(dochodzą informacje z prokuratury)
1.8.Poznań (PAP) - Prawdopodobnie nieszczęśliwy wypadek był przyczyną śmierci 20-letniego mieszkańca Krakowa, który w piątek rano w drodze na Przystanek Woodstock zginął po wypadnięciu z pociągu specjalnego z Krakowa do Kostrzyna.
Wypadek miał miejsce około godziny czwartej rano między Kotlinem a Witaszycami (Wielkopolskie).
Jak powiedział w piątek PAP prokurator Janusz Walczak z Prokuratury Okręgowej w Ostrowie Wielkopolskim, według relacji świadków mężczyzna wypadł otwierając w czasie jazdy drzwi pociągu i uderzył w stojący przy torach słup trakcyjny.

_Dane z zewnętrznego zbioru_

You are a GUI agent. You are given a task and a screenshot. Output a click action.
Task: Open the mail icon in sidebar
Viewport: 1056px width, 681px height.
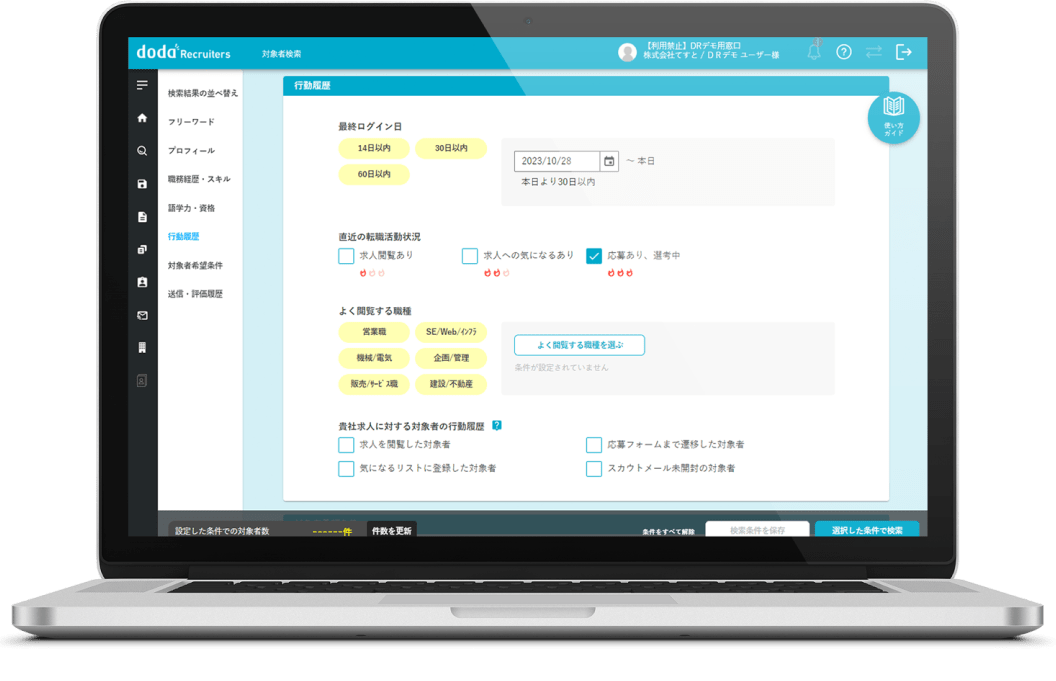pos(142,315)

Zginął na miejscu. Ustalenia prokuratury nie wskazują, by do śmierci przyczyniły się osoby trzecie.
Sprawę bada prokuratura w Jarocinie.
20-latek wypadł z jednego ze specjalnych pociągów przygotowanych przez PKP na tegoroczny festiwal w Kostrzynie nad Odrą. Skład wyjechał z Krakowa, jechało nim ok. 1,5 tys. osób.
To pierwszy tragiczny wypadek w drodze na tegoroczny Przystanek Woodstock. W ub. roku w trakcie podróży pociągami na festiwal zginęły dwie osoby.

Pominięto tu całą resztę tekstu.